I remind that the NBO method being used to ascertain the nature of the bonding here is a binary method, giving localised NBO orbitals with ~2e occupancies that contain an integer number of bonding orbitals between any pair of atoms. In this case, these can point to either a triple or a quadruple M…N bond for such systems and do not allow for a continuum approach where the weight of each localised bond might not be close to an integer. The purpose here is to flag this system for further analysis rather than as a definitive declaration of its quadruple-bonded nature.

Following from much discussion over the last decade about the nature of C₂, a diatomic molecule which some have suggested sustains a quadruple bond between the two carbon atoms, new ideas are now appearing for molecules in which such a bond may also exist between carbon and a transition metal atom. A suggested, albeit hypothetical example was C⩸Fe(CO)₃[cite]10.1039/d0cp03436c[/cite]. Iron has a [Ar].3d⁶.4s² electronic configuration and if we ionise to balance a C^4- ligand, the iron becomes formally Fe^VI or [Ar].3d⁴. By adding 14 electrons deriving from the seven “bonds” to the 3d⁴, including a quadruple count from carbon, the Fe formally completes its 18-electron valence shell, as also found in e.g. Ferrocene.

A search for crystal structures containing the very simple query structure shown below, where C is defined as having one atom only attached, TR is any transition metal and the structure is non-polymeric, was undertaken to see if any examples of this motif might already exist. 

Zero hits with 4-coordinate metal atoms, but 11 real examples were found (FAIR DOI 10.14469/hpc/8190), all of which exhibit a five-coordinate transition metal centre, where X is a mono-anionic ligand (CN, halogen, etc) and L is a neutral ligand (PR₃ etc). The most common metal was M = Ru, the electronic configuration of which is [Kr].4d⁷5s¹, becoming [Kr].4d² by ionising to balance a C^4- ligand and the two X^– ligands. There are now 16 electrons from the eight “bonds” surrounding the atom, including again a quadruple one from the carbon and forming a filled 18-electron valence shell around the metal.

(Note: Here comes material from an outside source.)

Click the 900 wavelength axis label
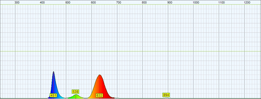This screenshot has height=99, width=261. pyautogui.click(x=170, y=2)
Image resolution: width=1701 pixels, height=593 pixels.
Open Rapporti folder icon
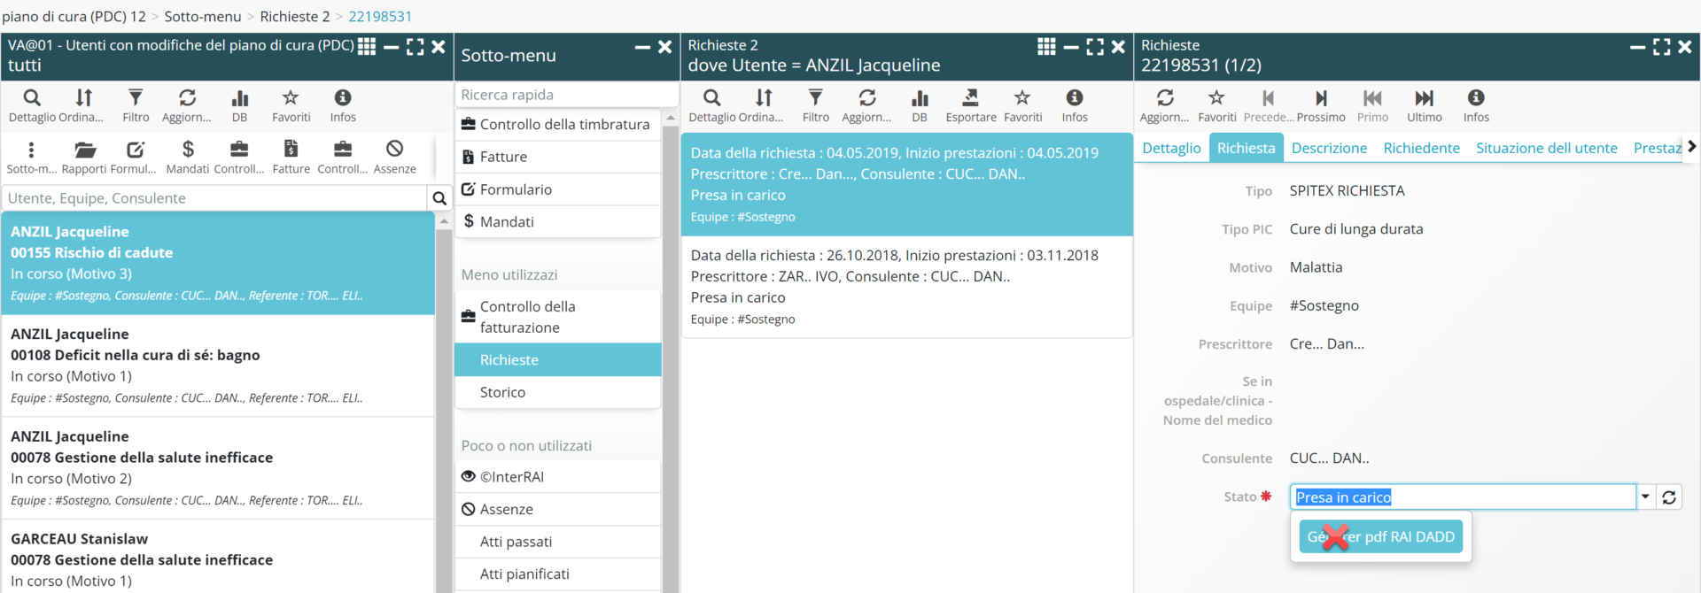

So could these 11 constitute known examples of quadruple bonds from a transition metal to carbon? I will investigate using M=Ru, L = PH₃ and X = CN^–, which represents a simplified form of one of the 11 examples[cite]10.1021/acs.organomet.5b00803[/cite] using the following electronic model: ωB97XD/Def2-SVPD. The focus will be on five localised NBO orbitals (the procedure I used previously to count the number of bonds at carbon for C⩸Fe(CO)₃).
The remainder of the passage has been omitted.